*Aykırı profesör* elinde bir fare ve kutu ile salona girdi. _Öğrencilerin şaşkın bakışları arasında *fareyi kutunun içine koydu ve kutuyu kapattı.*_
Kutunun hava almadığı açıktı. Salona dönerek: _“Bu kutuya iki gün kimse dokunmayacak dokunan bu dersi geçemez!..”_ dedi ve salondan çıkıp gitti.

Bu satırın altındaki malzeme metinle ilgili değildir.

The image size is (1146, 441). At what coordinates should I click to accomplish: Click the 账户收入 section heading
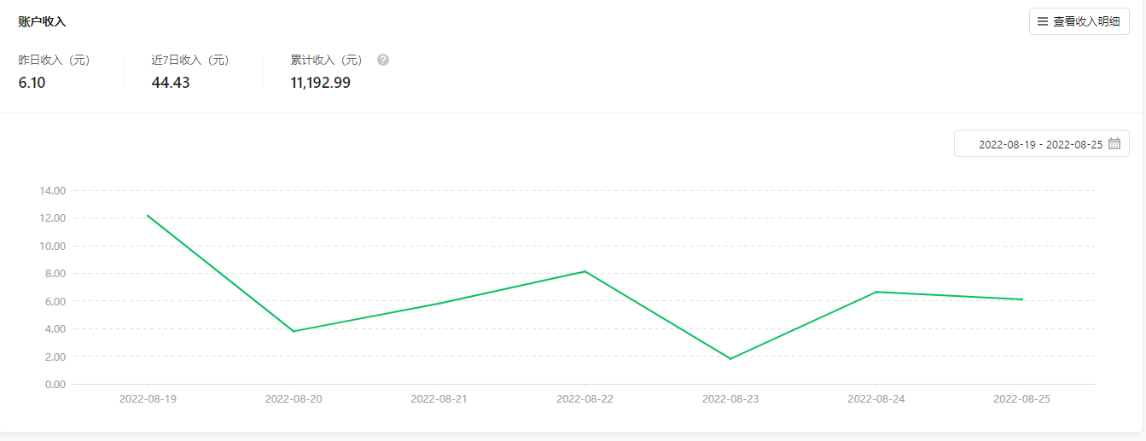click(x=42, y=22)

Salondaki *öğrenciler olaya bir anlam verememişlerdi.* Kimisi kutunun içindeki fareyi çıkarmayı düşündü ama *cesaret edemedi.* İki gün boyunca ders görülen sınıfta _kutu öylece kaldı._ Ne olacağını merak ederek iki gün geçirdiler.
*kutudaki - fare*
İki gün sonunda tekrar dersi olan profesör salona girdi ve kutuya yaklaşarak açtı. *Tabi ki, kutunun içindeki fare artık yaşamıyordu.* _Öğrencilerden birçoğu üzülmüştü._ Profesör sınıfa dönerek *farenin neden yaşamını yitirmiş olabileceğini sordu.*
Sınıftan birçok farklı ses ve fikir yükseldi;
─ Havasızlıktan…
─ Açlıktan…
─ Susuzluktan…
Her öğrenci olabilecek ihtimalleri saymıştı.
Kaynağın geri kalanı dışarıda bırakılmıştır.